WRITTEN INSTRUCTION 1: Reproduce the sbt rounding note word for word, between "Cleaned up version with manually" and "powers by 1.)", inclusive.
WRITTEN INSTRUCTION 2: List every value in the sbt rounding note that is marked with a tilde (~).

SELECTED TEXT:
Cleaned up version with manually calculated multiplicative constant:

 	/* 18446744973 = ceil(2**64 / 10**9) */
 	sb += (_ns * (uint64_t)18446744973 + 0xffffffff) >> 32;

(Also remove comments about reducing the powers by 1.)

Cleaned up version with the compiler calculating the multiplicative constant:

 	sb += (_ns * (((uint64_t)1 << 63) / 500000000 + 1) + 0xffffffff) >> 32;

The additive constant is harder to understand.  Rounding up the multiplicative
constant gives an increment that is higher than the infinite-precision value
before the addition and the shift, but the shift often loses the extras.
The additive constant keeps enough extras.

The resulting sbt is often too high, but the important case when _ns = 0 is
not converted to a nonzero sbt like some of my versions do.

Since rounding up to the ceiling increases the multiplier by ~0.3 in units
of 2**32, when _ns = 10**9-1, the increase from the scaling is ~300e8 and
the increase from the additive constant is ~2**32 for a total increase of
not much more than 1.1*2**32 in units of 2**32 or 1.1 in sbt units.  This
means that the sbt value is often 1 higher than the correctly rounded
ceiling.  The versions that round down the multiplier reduce it by ~0.7
in units of 2**32 and need an additive correction of about 4 sbt units to
compensate.  Most or all of my versions added this even when _ns = 0 when
it is too much.

RECORDS SUPPLIED:
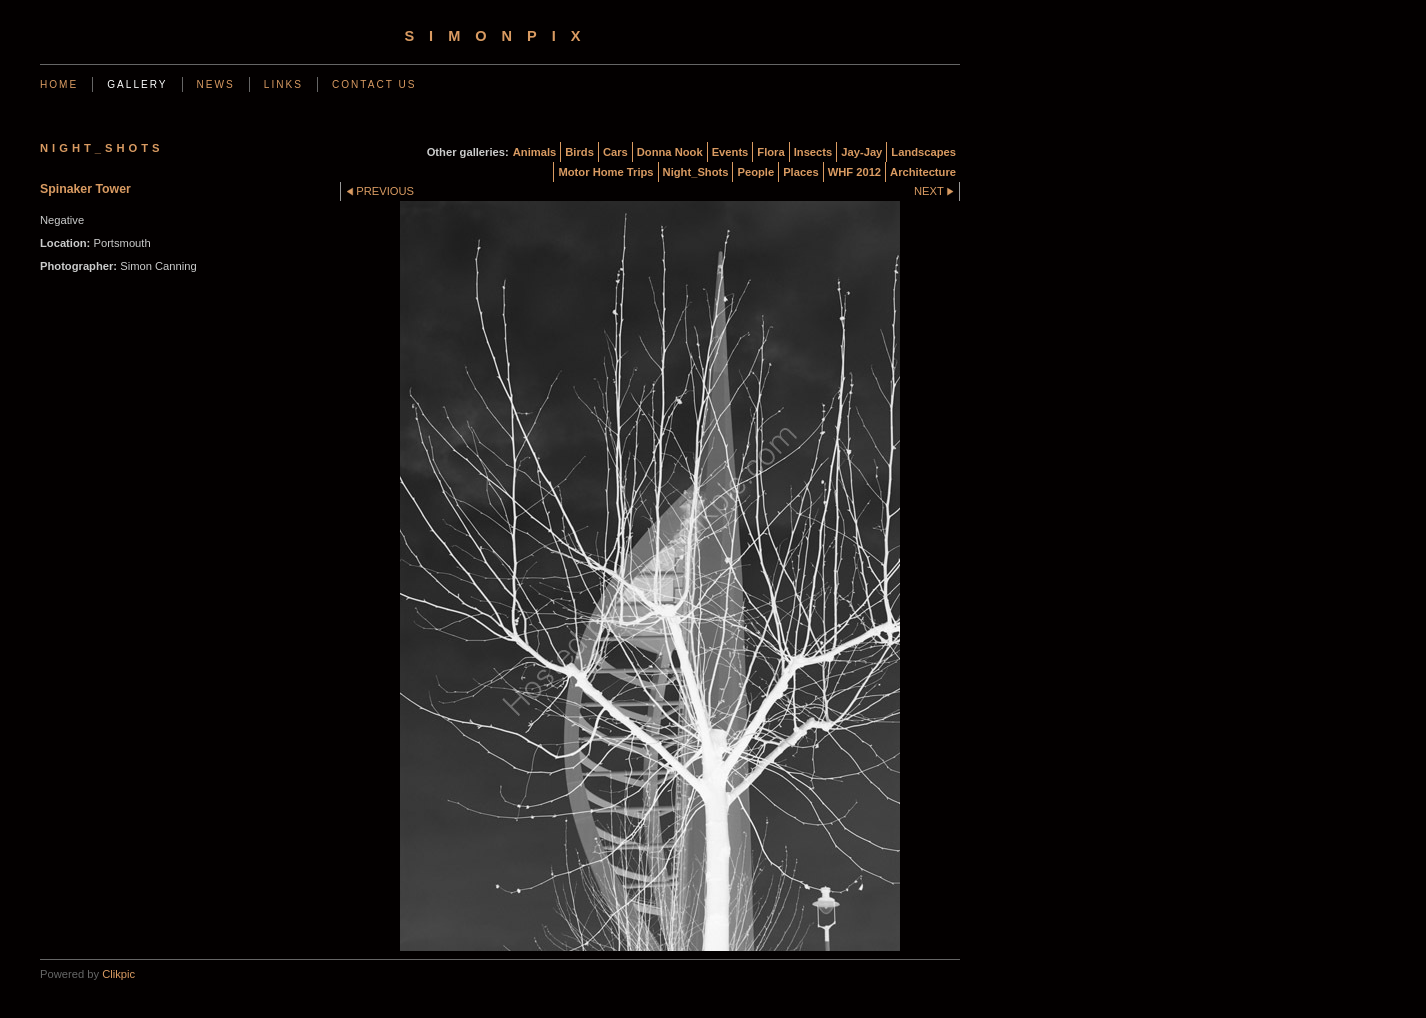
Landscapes (923, 152)
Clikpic (118, 974)
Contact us (374, 84)
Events (730, 152)
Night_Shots (696, 172)
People (755, 172)
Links (283, 84)
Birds (579, 152)
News (216, 84)
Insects (813, 152)
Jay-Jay (861, 152)
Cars (615, 152)
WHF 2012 (854, 172)
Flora (770, 152)
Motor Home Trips (605, 172)
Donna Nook (670, 152)
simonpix (499, 36)
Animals (535, 152)
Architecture (923, 172)
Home (59, 84)
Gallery (137, 84)
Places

EXERCISE RESPONSE 1:
Cleaned up version with manually calculated multiplicative constant:

 	/* 18446744973 = ceil(2**64 / 10**9) */
 	sb += (_ns * (uint64_t)18446744973 + 0xffffffff) >> 32;

(Also remove comments about reducing the powers by 1.)

EXERCISE RESPONSE 2:
~0.3
~300e8
~2**32
~0.7